2009-10-08 Thread Jeremy Orlow
Part of this has to do with your level of experience and how big the review
is.  Doing code reviews for people not yet up to speed is _painful_.  And
large reviews also can be.  I think part of the reason things seem better to
you is a reflection on your level of experience.

That said, some of us (me included!) should try to be better, even in these
cases.

On Oct 8, 2009 1:46 PM, Mohamed Mansour m...@chromium.org wrote:

Actually, Chromium has improved big time on the review rate.

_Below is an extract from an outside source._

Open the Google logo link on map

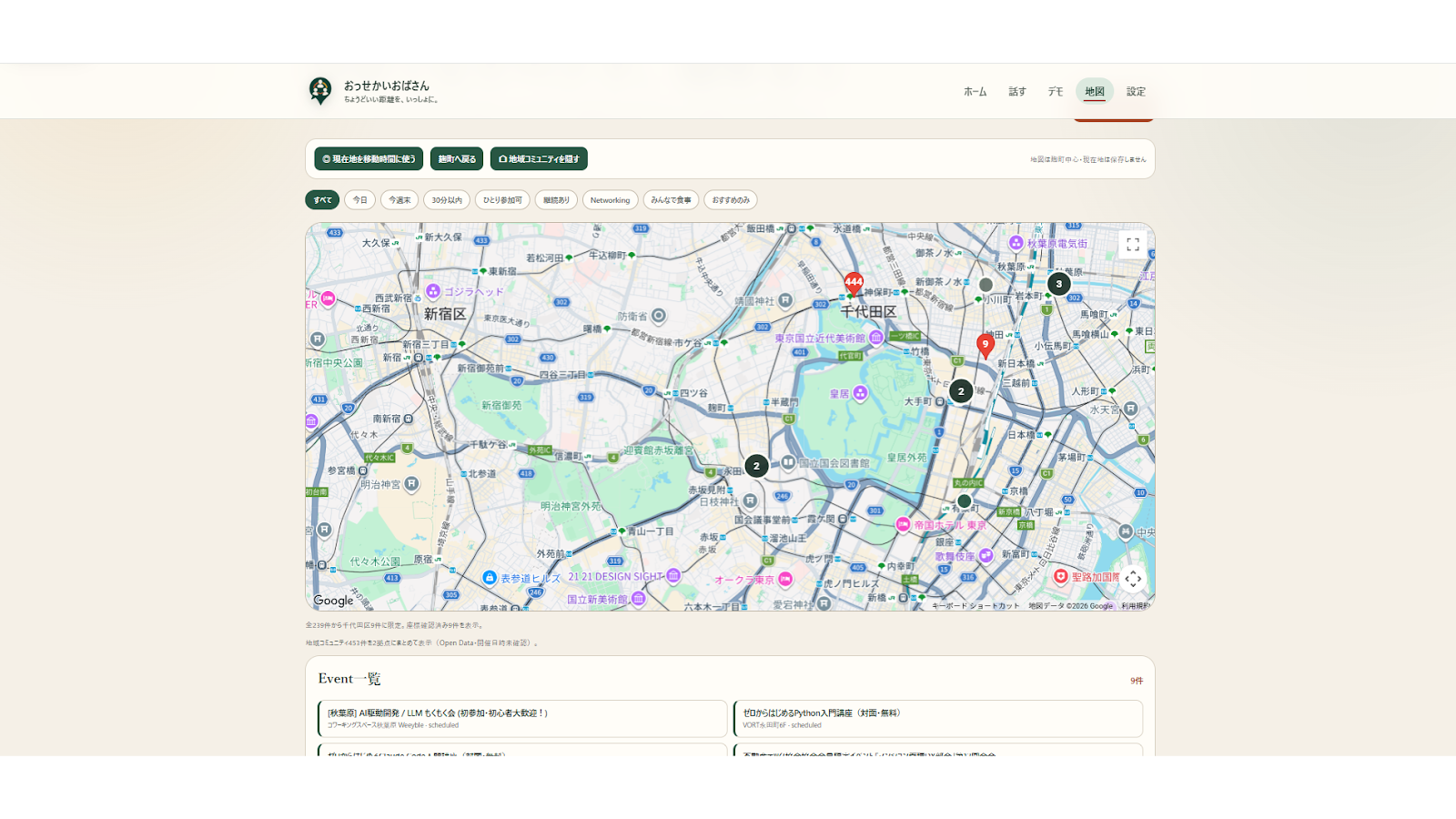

When I first
started, some reviews usually stay unreviewed for more than a week, even
repinging didn't work correctly :) But for the last couple of months, when I
ask for a review, within the same hour I get a response, which is excellent.
I don't even mind if its a day, but if its more than a day, it becomes
unpleasant.
It depends on the people you send the review ;x Its hard for external
contributors to know who is on vacation while sending a review, so if they
don't send a reply within a day, I assume they are on vacation, then I ask
another person on irc for a review.

I believe its getting better, better than when the project stated. There are
still some people that once you give them a review, they forget about it and
you look at their list of reviews, and they are too many. Some people tend
to be busy with their important stuff, which is understandable, but 1 day
over turn rate should be the maximum.

 -Mohamed

On Thu, Oct 8, 2009 at 2:00 PM, Mike Pinkerton pinker...@chromium.org
wrote:On Thu, Oct ...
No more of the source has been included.